** PROBLEM SET **
(a) Read the passage on land subsidence below and decide whether each statement agrees with it: (i) subsidence happens only on land, (ii) mining is one of the man-made causes, (iii) a subsided area can cover thousands of square miles. For each, answer yes or no and quote the exact words from the passage that settle it.
(b) Write what comes next in the passage on land subsidence below, starting after its final sentence.

----- READING TEXT

Subsidence is the sinking or gradual lowering of the earth's surface. It is found worldwide in a variety of environments on land and the seafloor. Subsidence can result from either natural geologic and/or man-made causes. Natural geologic causes are basin-downwarp, fault movement, sediment compaction, and relaxation of deep earth stresses. Man-made causes include groundwater pumping, mining, oil and gas production, river channelization, and surface loading. A subsided area can vary in size from a few acres to thousands of square miles. Elevation losses can be from a fraction of an inch to tens of feet. Damage can range from minor land elevation loss to costly infrastructure disruption and long-lasting environment damage.

----------
----- DATASET ROWS

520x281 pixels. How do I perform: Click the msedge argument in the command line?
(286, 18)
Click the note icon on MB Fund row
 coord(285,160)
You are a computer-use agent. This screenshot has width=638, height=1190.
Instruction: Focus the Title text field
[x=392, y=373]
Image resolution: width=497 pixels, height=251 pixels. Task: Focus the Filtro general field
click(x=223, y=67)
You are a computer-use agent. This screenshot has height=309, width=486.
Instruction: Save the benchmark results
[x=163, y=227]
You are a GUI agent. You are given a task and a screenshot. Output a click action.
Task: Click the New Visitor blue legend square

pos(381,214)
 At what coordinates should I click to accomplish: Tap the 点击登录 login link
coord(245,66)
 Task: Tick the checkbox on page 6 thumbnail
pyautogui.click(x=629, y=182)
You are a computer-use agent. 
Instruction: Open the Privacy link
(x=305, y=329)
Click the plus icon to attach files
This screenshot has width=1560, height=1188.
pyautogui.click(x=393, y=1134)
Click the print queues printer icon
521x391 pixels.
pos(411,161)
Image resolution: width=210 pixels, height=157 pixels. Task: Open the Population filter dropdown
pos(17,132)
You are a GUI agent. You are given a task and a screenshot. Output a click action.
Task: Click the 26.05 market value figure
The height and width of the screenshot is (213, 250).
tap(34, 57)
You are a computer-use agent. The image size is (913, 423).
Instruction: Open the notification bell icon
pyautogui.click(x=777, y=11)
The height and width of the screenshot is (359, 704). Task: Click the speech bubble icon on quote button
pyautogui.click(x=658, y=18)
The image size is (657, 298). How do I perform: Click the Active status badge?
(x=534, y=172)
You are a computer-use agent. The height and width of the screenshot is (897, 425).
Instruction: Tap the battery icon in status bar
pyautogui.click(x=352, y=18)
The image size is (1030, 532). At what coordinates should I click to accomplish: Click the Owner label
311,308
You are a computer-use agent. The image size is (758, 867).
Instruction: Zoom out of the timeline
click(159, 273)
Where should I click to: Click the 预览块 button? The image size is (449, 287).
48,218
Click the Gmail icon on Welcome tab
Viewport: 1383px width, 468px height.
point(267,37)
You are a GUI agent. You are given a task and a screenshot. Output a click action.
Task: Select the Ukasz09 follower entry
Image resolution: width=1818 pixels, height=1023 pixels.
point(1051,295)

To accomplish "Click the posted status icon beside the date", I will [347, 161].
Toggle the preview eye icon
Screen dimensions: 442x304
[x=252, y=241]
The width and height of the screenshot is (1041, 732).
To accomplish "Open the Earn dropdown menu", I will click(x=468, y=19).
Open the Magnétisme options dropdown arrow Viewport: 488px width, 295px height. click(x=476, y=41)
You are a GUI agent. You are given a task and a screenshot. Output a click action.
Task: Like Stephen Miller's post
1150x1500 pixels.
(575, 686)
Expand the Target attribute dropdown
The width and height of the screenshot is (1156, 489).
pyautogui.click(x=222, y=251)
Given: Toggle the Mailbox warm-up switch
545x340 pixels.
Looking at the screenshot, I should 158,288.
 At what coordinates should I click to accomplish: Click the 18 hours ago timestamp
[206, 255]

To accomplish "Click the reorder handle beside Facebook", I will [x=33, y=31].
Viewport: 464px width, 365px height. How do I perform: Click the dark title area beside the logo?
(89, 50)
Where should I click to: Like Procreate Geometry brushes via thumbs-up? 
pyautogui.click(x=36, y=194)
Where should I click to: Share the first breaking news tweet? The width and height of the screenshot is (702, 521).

----------

** RESULTS **
(a)
(i) No: "It is found worldwide in a variety of environments on land and the seafloor."
(ii) Yes: "Man-made causes include groundwater pumping, mining, oil and gas production, river channelization, and surface loading."
(iii) Yes: "A subsided area can vary in size from a few acres to thousands of square miles."

(b)
Long Beach was once known as the "Sinking City". Oil and gas production from the giant Wilmington Oil Field, where 3.75 billion barrels (42 gallons per barrel) have been produced, created a land surface "subsidence bowl" of up to 29 feet deep in and around the Port of Long Beach (Port) and along the coastal strand of the City of Long Beach. Over 20 square miles have been affected adjacent to the shoreline from the Port to Seal Beach. Early 1940's groundwater pumping contributed to the land sinking, but the majority of the subsidence resulted from oil and gas extraction. Damage to public and private property and the rebuilding of Port facilities have cost billions in today's dollars.

Although subsidence has been arrested, constant monitoring and control by the Long Beach Oil and Gas Department is ongoing and will continue into the future. Stable land surfaces are critical for continued regional economic growth that cannot be jeopardized by the effects of oil and gas production.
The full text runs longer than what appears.